Brand valuation changes that dynamic. It reframes brand from a marketing outcome into a strategic asset that can be measured, managed and grown. 

What makes brand valuation different from brand metrics 

CMOs are not short of brand metrics. Awareness, consideration, preference, and NPS are familiar territory. The challenge is not measurement, but application. 

Brand valuation sits above individual metrics. It answers a different question: how much financial value does the brand itself create, over and above the business, assets and operations behind it? 

The most robust brand valuation approaches combine three elements. 

First, a financial foundation that isolates the earnings attributable to intangible assets. 

Second, a forward-looking assessment of how strongly the brand is positioned to generate future earnings within its category and competitive context. 
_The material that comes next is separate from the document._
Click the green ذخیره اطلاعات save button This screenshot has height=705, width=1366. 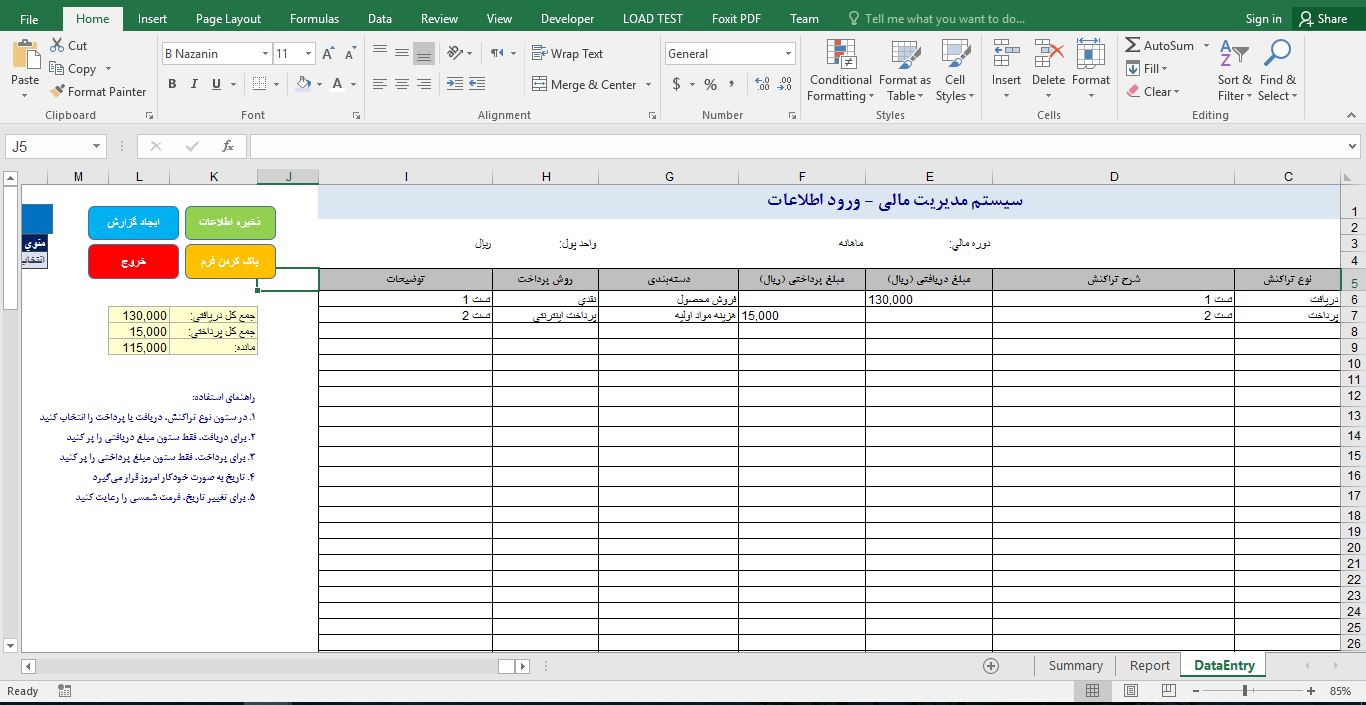pos(230,222)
Third, a rigorous measure of Brand Contribution, which quantifies the role that consumer perceptions play in driving choice, pricing power, and future demand. 
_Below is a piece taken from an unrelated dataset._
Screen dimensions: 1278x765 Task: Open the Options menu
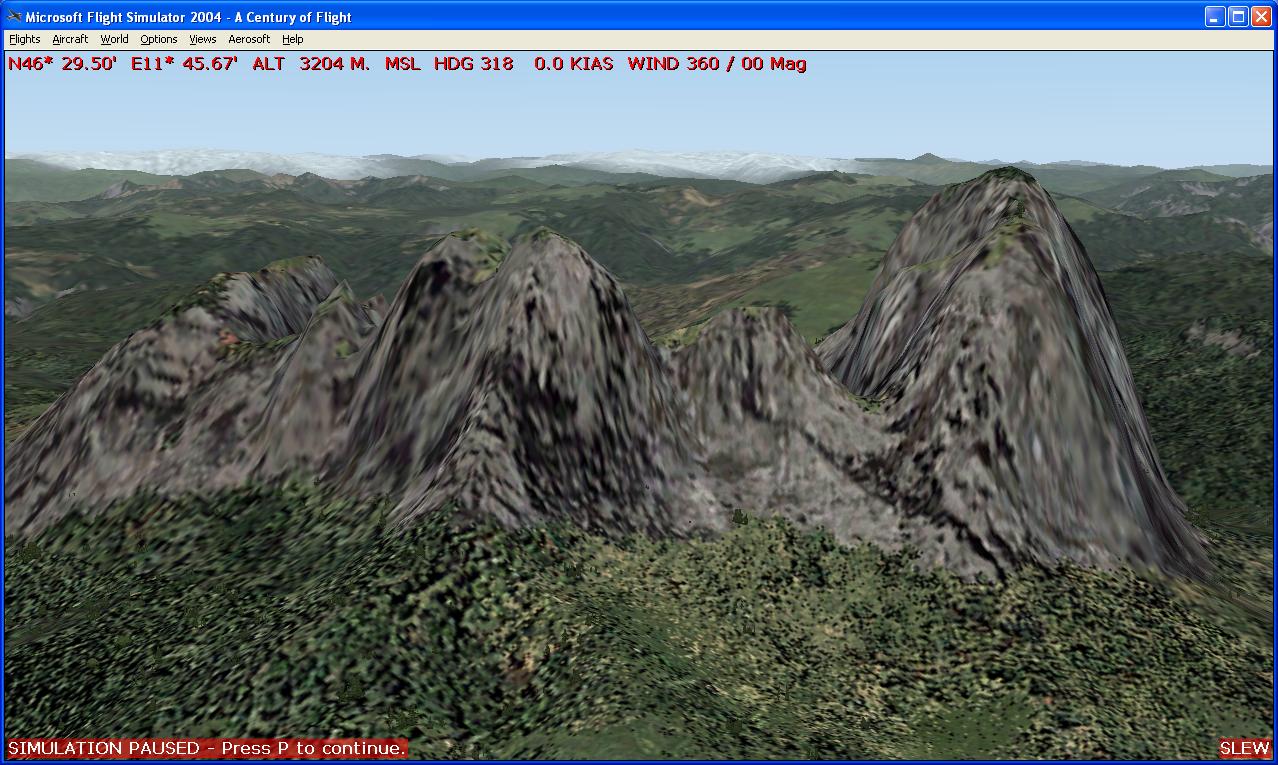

This is where brand valuation becomes particularly powerful for CMOs. It does not just state what a brand is worth. It reveals why it is worth that amount, and which levers matter most for growth. 


Brand valuation in an intelligence-led world 

One of the most important shifts underway in marketing is the move from insight to intelligence. 
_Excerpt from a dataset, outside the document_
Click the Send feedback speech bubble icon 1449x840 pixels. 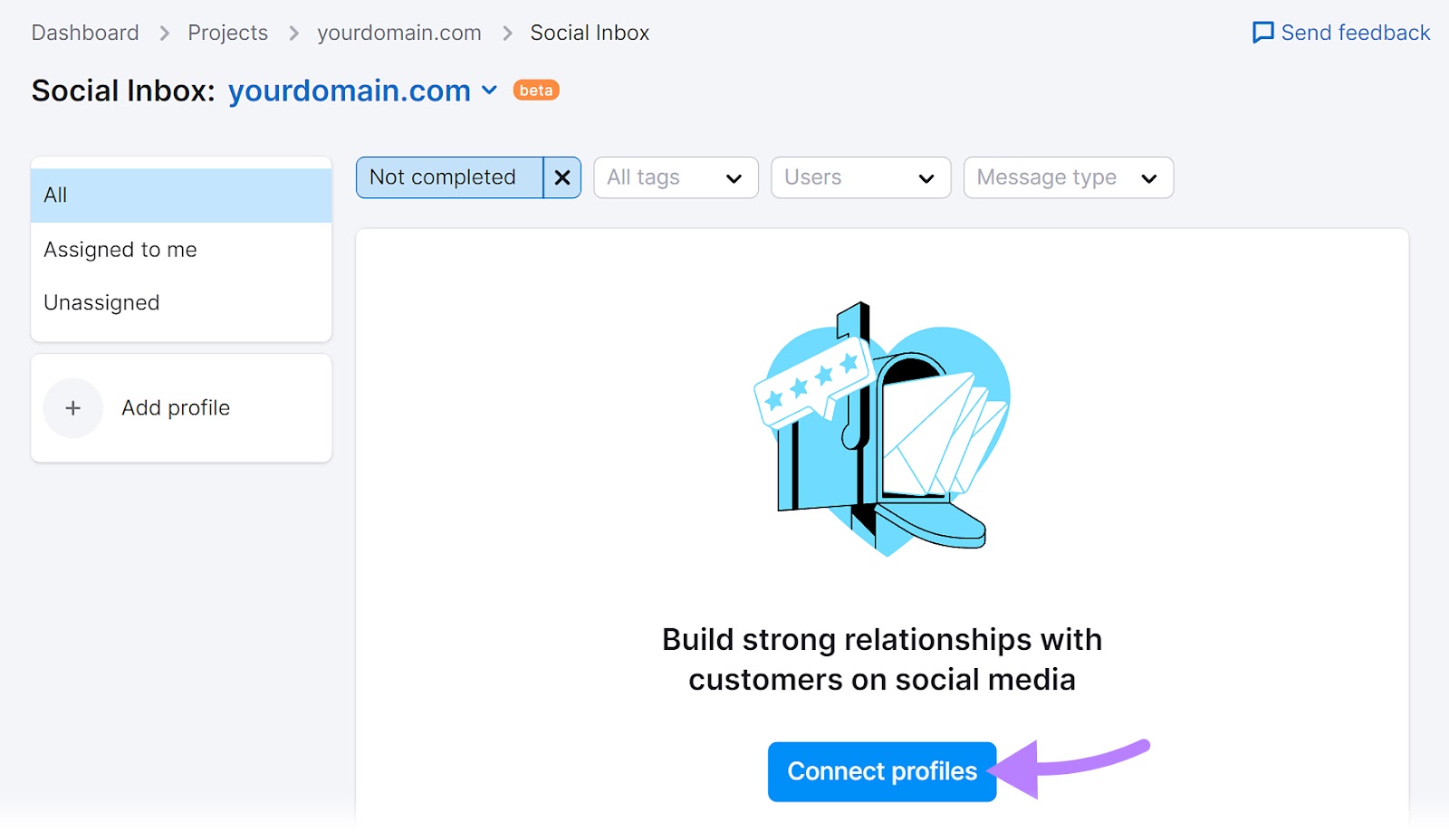pyautogui.click(x=1262, y=33)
Insight tells you what happened. Intelligence helps you decide what to do next, with confidence. 

Modern CMOs operate in a world of more signals, more decisions and less clarity. Data is abundant, but coherence is rare. Strategy often struggles to keep pace with execution, while scrutiny on investment continues to rise. 

Brand valuation plays a critical role in this new intelligence system because it connects signals from consumers, decisions in marketing and finance, and long‑term growth strategy. 

As part of strategic intelligence, it connects brand actions to enterprise value. It helps leadership teams understand how changes in brand strength today influence financial outcomes tomorrow. It provides a common language that aligns marketing, finance and strategy around long-term growth. 

Crucially, it allows CMOs to move beyond defending budgets towards shaping growth agendas. 

How CMOs can use brand valuation in practice 

The real value of brand valuation lies in how it is used, not how it is presented. 

  • For investment decisions: brand valuation enables CMOs to quantify the return on brand building. By linking specific brand associations to financial value, marketing leaders can prioritise the areas with the greatest upside and test scenarios before committing spend. 
  • For growth strategy: brand valuation supports decisions on pricing, expansion, and innovation. It shows where brand strength can unlock premium pricing, support entry into new markets, or stretch into adjacent categories. 
  • For portfolio and architecture choices: brand valuation provides an objective way to assess where value is being created or diluted across a brand portfolio. This is particularly valuable in M&A, where decisions are often driven by financial logic alone. 
  • For investor narratives: brand valuation gives CMOs a role in conversations traditionally owned by finance. Investors increasingly recognise brand as a leading indicator of future performance. When marketing can articulate brand value with credibility, it strengthens the overall equity story of the business. 

In each case, brand valuation moves marketing from advocacy to authority. 

Bringing marketing closer to the boardroom 

The influence of the CMO has always depended on credibility. In the past, that credibility came from creativity, consumer understanding and execution excellence. Today, it also depends on the ability to connect marketing decisions to business outcomes with clarity and rigour. 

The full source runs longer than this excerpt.